Each Sunday, as those who know me well can attest, I read William Safire’s On Language column in the New York Times Magazine before pretty much anything else. If you love language, you love his column. This week I was surprised to see him credit “long pole in the tent” as the hot metaphor emerging in the new year. But it all made sense once he identified the expression as an “aviation term.”
It took me back to my days at Eclipse Aviation (2000-2005), where the long pole in the tent was a topic of regular discussion. Among the various definitions Safire ponders, the one closest to our use was the one attributed to Tony Velocci editor of Aviation Week as “the thing among a list of tasks for a project that will take the longest to do, or alternatively, the thing that will ‘hold everything up.’”
I’d come from the high-tech world into Eclipse, a company that was composed of equal parts computer industry folks and aviation world folks with a sprinkling of military veterans. It was a fertile environment for cross-pollinization of metaphors and buzz words. “Long pole in the tent” was the first of many expressions I picked up there.
Two other favorites:
Sporty – aggressive, optimistic. A schedule could be sporty, as could a sales target or an aircraft spec. I believe that Ken Harness, our VP Engineering, now COO North America of Diamond Aircraft, brought this phrase with him from a previous life at Sikorsky, though fellow Eclipsers should feel free to correct me.

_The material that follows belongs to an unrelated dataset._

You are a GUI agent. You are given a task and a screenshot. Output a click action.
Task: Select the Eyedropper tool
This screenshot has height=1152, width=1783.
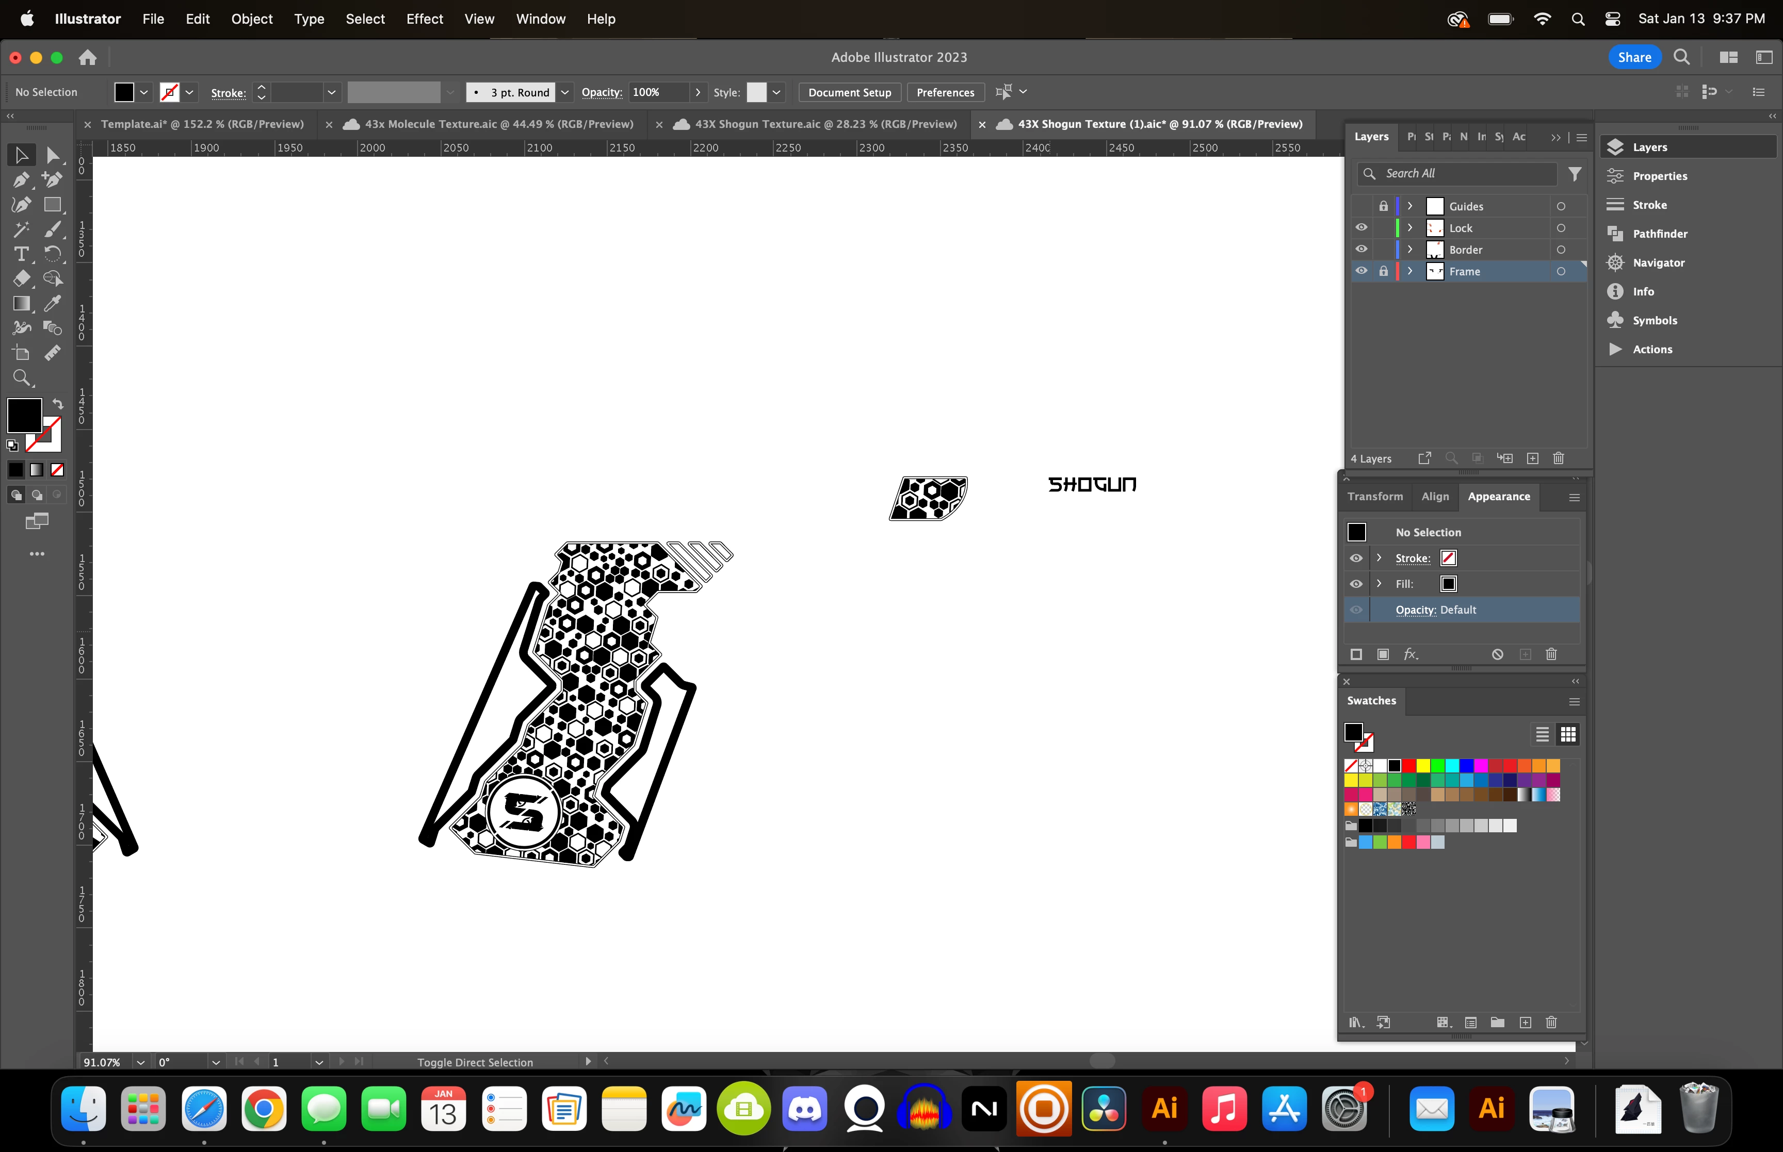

Belly button – responsible person. As in “Who’s the belly button on this?” Gene Garnes, our VP Program Management, contributed this expression and if memory serves correctly, he brought it from his former career in the U.S. Marine Corps.
Put them all together and you get. “X is the long pole in the tent for getting into flight test, which we’re planning for May. That’s sporty! Who’s the belly button on this?”